What type of holiday is safest?
No holiday is risk free - but then again, neither is staying at home. You need to weigh up the potential for risk and the experience you're likely to have. We've listed the safest options:
  • Staying with friends and family: assuming they have a child-proofed house, this is probably the safest option and is much like being at home. The downside is that unless your friends live somewhere you really want to visit, it won't feel like much of a holiday. If you all want to go out at night, you will still have to arrange a babysitter, unless you have a long-suffering grandparent on hand.
  • Staying at a child-friendly gite, villa or self catering apartment: As long as the property you select is genuinely child friendly (has an enclosed swimming pool, stairgates, baby monitors and plug sockets etc.), this is a great option as you can still get some adult time alone with your partner - particularly in the evenings - without leaving the property. Ask in advance whether baby sitting can be arranged for the evenings you want to go out.
  • Staying at a child-centered resort with a range of child care options: It may not seem like it given recent events, but holidays like Mark Warner and other family friendly resorts provide a safe option. Most offer either babysitting, night creche or baby listening facilities. Many parents find the baby listening service perfectly adequate - but others might take more comfort now knowing that a babysitter is present. Baby listening is usually free while babysitting is not, so you will need to factor that into your planning.

▸ TASK DATA
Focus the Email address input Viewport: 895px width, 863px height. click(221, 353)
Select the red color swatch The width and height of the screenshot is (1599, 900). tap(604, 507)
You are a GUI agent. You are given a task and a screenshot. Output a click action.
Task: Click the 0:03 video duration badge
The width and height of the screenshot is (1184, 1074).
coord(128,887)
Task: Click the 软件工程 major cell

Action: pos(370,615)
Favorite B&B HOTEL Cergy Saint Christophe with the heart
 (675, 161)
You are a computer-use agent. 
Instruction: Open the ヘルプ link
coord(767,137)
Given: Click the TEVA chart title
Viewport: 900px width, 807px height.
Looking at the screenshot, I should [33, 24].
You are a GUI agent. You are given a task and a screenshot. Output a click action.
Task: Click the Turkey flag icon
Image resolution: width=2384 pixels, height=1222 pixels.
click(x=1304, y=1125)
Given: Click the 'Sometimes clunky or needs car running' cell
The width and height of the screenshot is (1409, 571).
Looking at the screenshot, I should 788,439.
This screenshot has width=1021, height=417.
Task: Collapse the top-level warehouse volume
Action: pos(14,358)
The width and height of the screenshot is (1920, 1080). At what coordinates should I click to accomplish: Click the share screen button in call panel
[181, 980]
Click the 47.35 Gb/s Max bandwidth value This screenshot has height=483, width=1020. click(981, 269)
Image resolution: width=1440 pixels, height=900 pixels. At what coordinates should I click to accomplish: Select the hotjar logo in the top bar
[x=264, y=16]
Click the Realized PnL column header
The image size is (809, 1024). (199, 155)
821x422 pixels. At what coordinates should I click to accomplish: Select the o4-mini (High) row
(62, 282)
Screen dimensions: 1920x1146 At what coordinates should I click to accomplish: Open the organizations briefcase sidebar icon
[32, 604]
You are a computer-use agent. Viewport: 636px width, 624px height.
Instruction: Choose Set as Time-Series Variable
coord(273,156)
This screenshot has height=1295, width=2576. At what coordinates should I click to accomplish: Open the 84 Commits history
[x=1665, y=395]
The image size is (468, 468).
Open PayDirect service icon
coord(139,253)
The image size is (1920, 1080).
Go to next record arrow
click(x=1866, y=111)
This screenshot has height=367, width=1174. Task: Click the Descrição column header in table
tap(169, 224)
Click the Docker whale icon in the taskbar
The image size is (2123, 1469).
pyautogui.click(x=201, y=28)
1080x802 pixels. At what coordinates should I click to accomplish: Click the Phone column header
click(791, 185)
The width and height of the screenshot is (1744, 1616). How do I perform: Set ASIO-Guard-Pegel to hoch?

▸ WRITTEN EXERCISE A
Summarize the text on choosing the safest type of holiday in two sentences.
▸ WRITTEN EXERCISE B
Copy the records from their first line through the line containing "Select the red", inclusive.

▸ WRITTEN ANSWER A
No holiday is free of risk, but staying with friends or family in a child-proofed house is probably the safest option, though it may not feel like much of a holiday. A genuinely child-friendly gite, villa or self-catering apartment, or a child-centered resort with babysitting, night creche or baby listening, are also safe options that let parents get some time to themselves.

▸ WRITTEN ANSWER B
Focus the Email address input Viewport: 895px width, 863px height. click(221, 353)
Select the red color swatch The width and height of the screenshot is (1599, 900). tap(604, 507)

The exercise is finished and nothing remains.